* **Vorgegebener Text**:
————————

Wer hat sie dort eingeschliffen? Und zu welchem Zweck? Urkunden darüber gibt es nicht. Also sucht man nach Vergleichbarem. Fündig wird man in ganz Deutschland und Österreich, ja in halb Europa. Und das nicht nur an Kirchen und Kapellen, sondern auch an Rathäusern – wie in Minden an der Rathauslaube -, an Brücken Stadttoren und anderen Profanbauten, z. B. Prangern. Aber als Erklärung findet man nur anekdotische Evidenz. Der ehemalige hessische Landeskonservator Gottfried Kiesow hat einiges zusammengetragen. Haben hier die heimischen Bauern mangels eigener Schleifsteine ihre Sensen, Äxte und Spaten geschliffen? So etwas ist für die Melsunger Brücke über die Fulda verbürgt. Doch an der Porta gab es Sandstein genug. “Segneten” hier Krieger vor Feldzügen ihre Waffen? So viele adlige Wehrdienstleistende gab es bei uns nicht. Wurden im Gegenteil die Waffen vor dem friedfertigen Kirchgang symbolisch stumpfe gemacht? Aus gleichem Grunde unplausibel. Wurde mit dem Steinmehl, vermischt mit “medizinischen” Tinkturen, der “böse Blick” gebannt oder gar eine Hexe unschädlich gemacht? Das wäre im 17. Jahrhundert nicht unwahrscheinlich gewesen – im Lande eines Dr. Eisenbarth, eines Rattenfängers von Hameln, eines Hexenbürgermeisters von Lemgo und einer Universität Rinteln, die Beweisurkunden über Hexerei ausfertigte. Auch für Barkhausen ist für das Jahr 1651 eine Hexenverbrennung an der Weser nachgewiesen. Oder ging es harmloser zu? Wurde vielleicht durch Funkenschlag in den Schleifrillen rituell das Osterfeuer entzündet und per Fackel zum Holzstapel auf dem Feld gebracht? Auch das schließen die Osterbräuche in unserer Gegend nicht aus. Lauter Fragen und keine eindeutigen Antworten. Vermutlich müssten sie je nach Örtlichkeit verschieden ausfallen. Dem geneigten Leser sei es überlassen, für Barkhausen das Passende herauszufinden.

————————

* **Erfasste Daten**:
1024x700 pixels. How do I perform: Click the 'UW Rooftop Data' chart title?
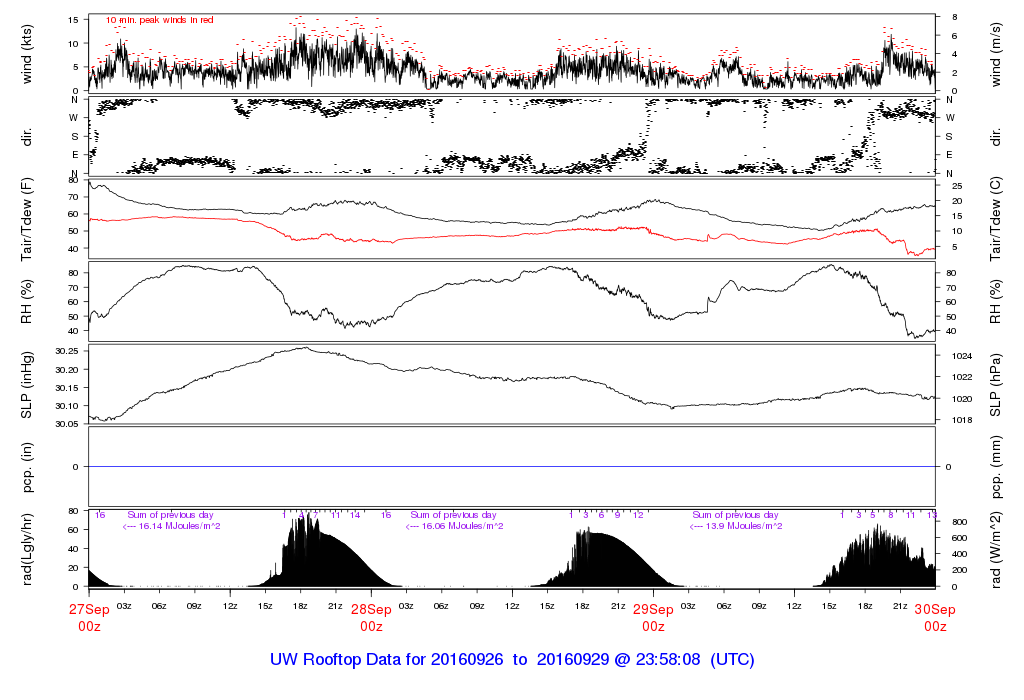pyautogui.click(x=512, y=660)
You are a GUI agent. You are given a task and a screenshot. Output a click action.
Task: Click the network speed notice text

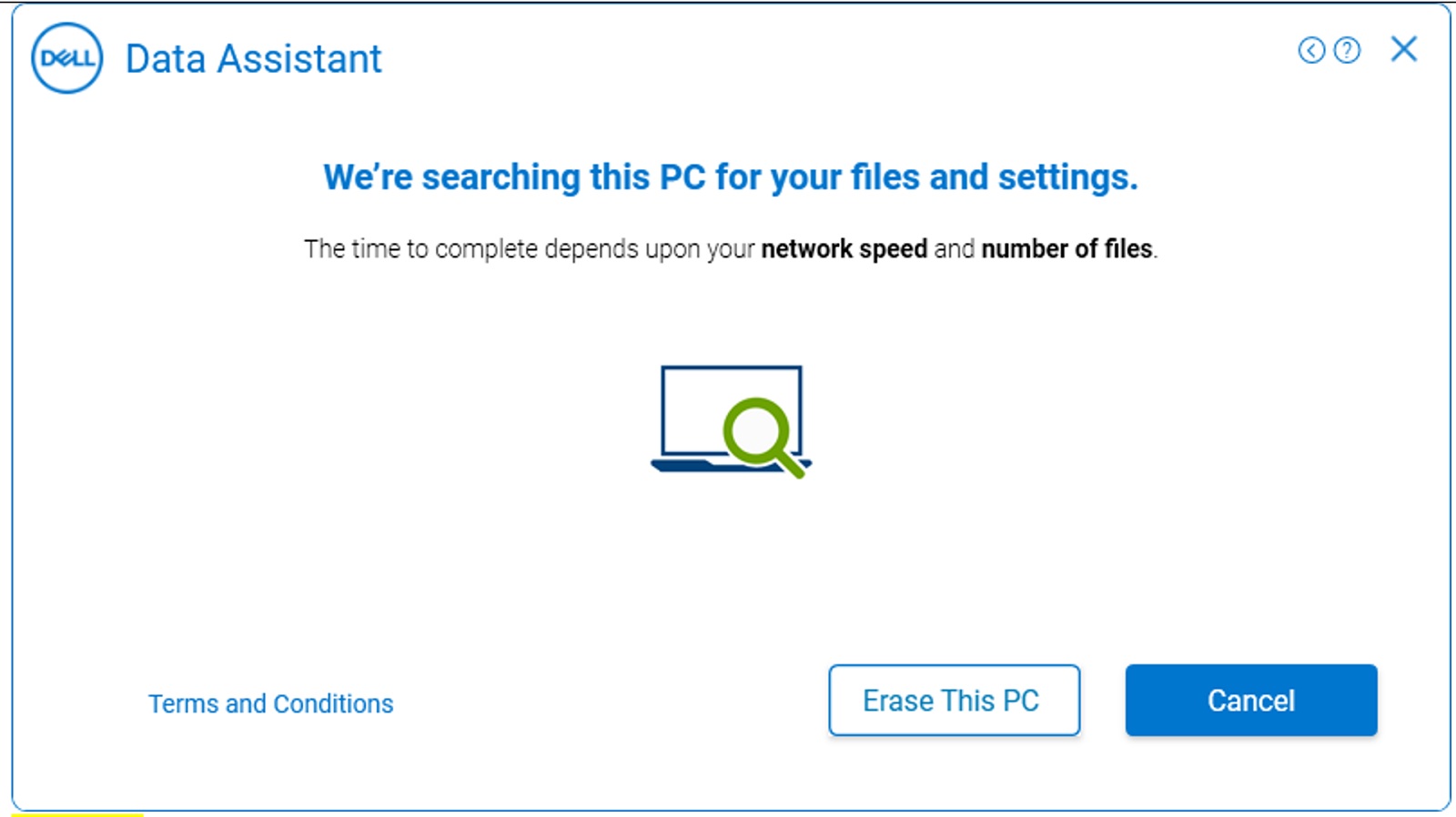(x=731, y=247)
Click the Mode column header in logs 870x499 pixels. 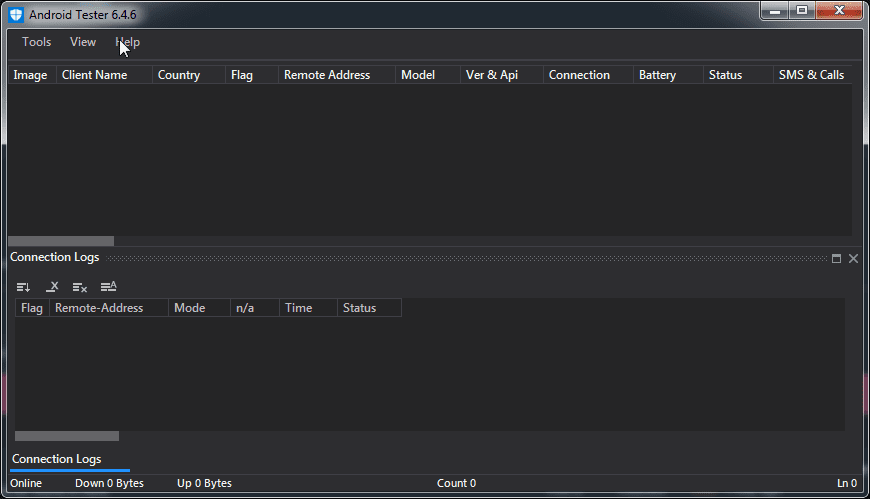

————————

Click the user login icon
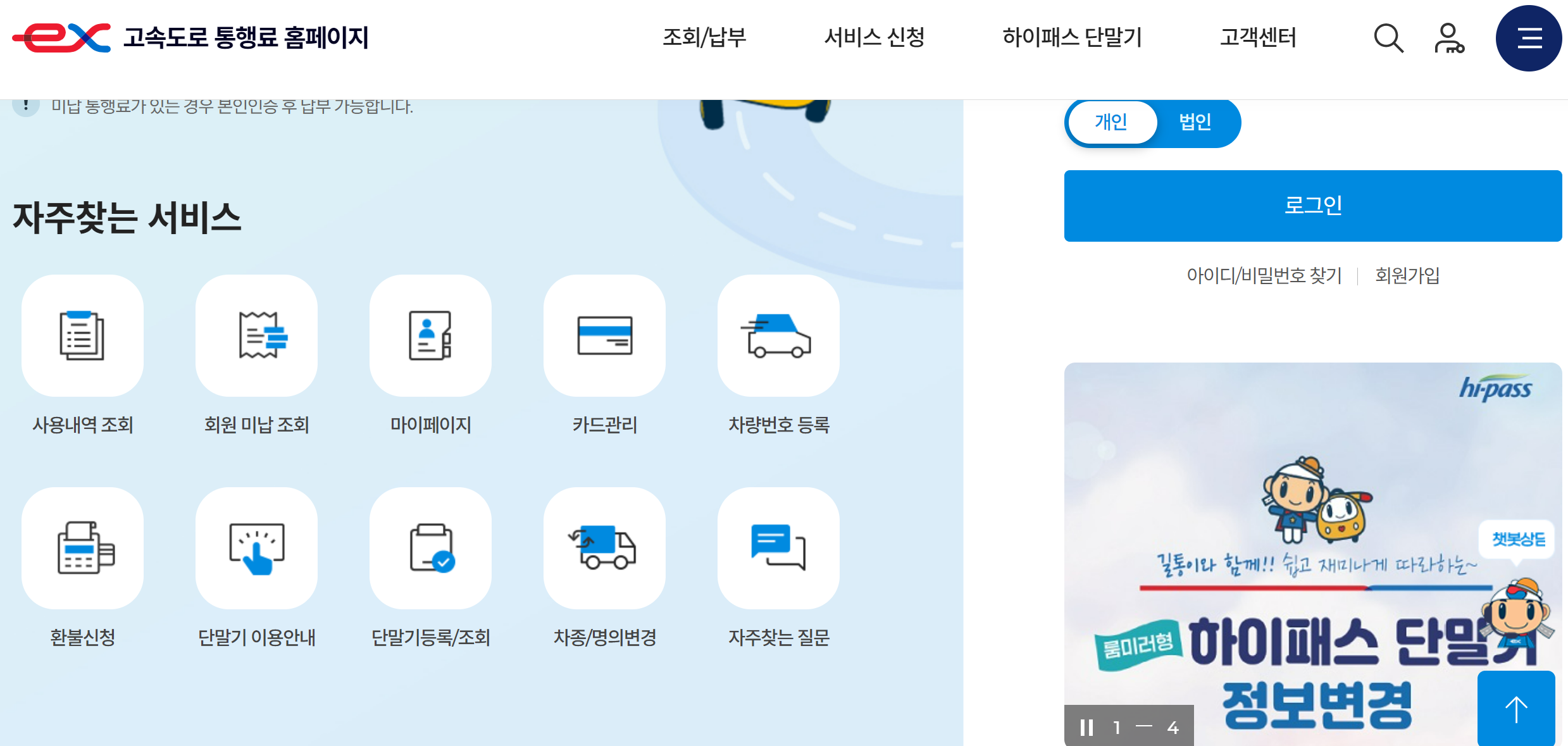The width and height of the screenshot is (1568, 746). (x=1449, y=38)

————————

* **Aufgaben**:
(1) Fasse den Absatz des vorgegebenen Textes, der mit „Wer hat sie dort eingeschliffen?“ beginnt, als knappe Liste zusammen und behalte seine wesentlichen Fakten bei.
(2) Setze den vorgegebenen Text über die Schleifrillen nach seinem letzten Satz fort.

* **Lösungen**:
(1)
- Über Urheber und Zweck der eingeschliffenen Rillen gibt es keine Urkunden.
- Vergleichbares findet sich in ganz Deutschland, Österreich und halb Europa. Es kommt an Kirchen und Kapellen vor, aber auch an Rathäusern (z. B. an der Rathauslaube in Minden), Brücken, Stadttoren und Prangern.
- Als Erklärung gibt es nur anekdotische Evidenz. Einiges davon hat der ehemalige hessische Landeskonservator Gottfried Kiesow zusammengetragen.
- Deutungen:
  - Bauern schliffen mangels eigener Schleifsteine Sensen, Äxte und Spaten. Das ist für die Melsunger Fuldabrücke verbürgt, doch an der Porta gab es genug Sandstein.
  - Krieger „segneten“ vor Feldzügen ihre Waffen, oder Waffen wurden vor dem Kirchgang symbolisch stumpf gemacht. Beides ist unplausibel, weil es hier zu wenige adlige Wehrdienstleistende gab.
  - Steinmehl mit „medizinischen“ Tinkturen diente gegen den „bösen Blick“ oder gegen Hexen. Das ist für das 17. Jahrhundert denkbar, und für Barkhausen ist 1651 eine Hexenverbrennung an der Weser nachgewiesen.
  - Durch Funkenschlag wurde rituell das Osterfeuer entzündet. Die örtlichen Osterbräuche schließen das nicht aus.
- Eindeutige Antworten gibt es nicht. Sie fielen vermutlich je nach Ort verschieden aus, und für Barkhausen bleibt die Deutung dem Leser überlassen.

(2)
Wir wollen uns deshalb von diesem Phänomen an der Kapelle ab- und einem anderen zuwenden. Denn das ist nur auf den ersten Blick rätselhaft. Es geht um ein verrostetes, rundes Gusseisenstück von etwa zehn Zentimeter Durchmesser, mit vorstehendem Wulstring. Nur wenige Zentimeter ragt das Ganze am Ostende der Nordwand in Kniehöhe aus einem Sandsteinblock hervor. Erst die nähere Betrachtung lässt erkennen, dass es sich nicht etwa um das Verschlussstück eines abgeklemmten Wasserrohres handelt. Reste einer verrotteten Inschrift am Wulst liefern Anhaltspunkte, daran anknüpfende von Rolf Graff für das Mindener Tageblatt durchgeführte Internetrecherchen die Erklärung: Dies ist ein markierter Höhenpunkt für die sogenannte “nivellitische Landvermessung” in der königlich-preußischen Provinz Westfalen, die zwischen 1815 und 1918 bestand. Das zwischen 1819 und 1834 mithilfe trigonometrischer Punkte erstellte “Urkataster”, auf dem das Grundsteuergesetz von 1839 beruht, sowie anschließende Kartenwerke hatten das Höhenrelief der Landschaft noch liefern können. Nivellementpunkte wurden erst nach 1871 angelegt und mit den trigonometrischen Flächenpunkten verknüpft. Dies entsprach den Bedürfnissen der Industrie und der Verkehrsinfrastrukturplanung. Die Technikentwicklung ist über den Bedarf an solchen “Bolzen” der Höhenmessung natürlich längst hinweg gegangen..
Fast allerorten verbergen sich in alten Bauwerken kleine Rätsel und Besonderheiten. Sie aufzudecken, möge auch bei uns dazu beitragen, die wenigen baulichen Juwelen, über die unser ehemaliges Dorf noch verfügt, dem geschichtsbewussten Heimatfreunde umso schätzens- und erhaltenswerter erscheinen zu lassen.
"Wie die Barkhauser Dorfkapelle entstand"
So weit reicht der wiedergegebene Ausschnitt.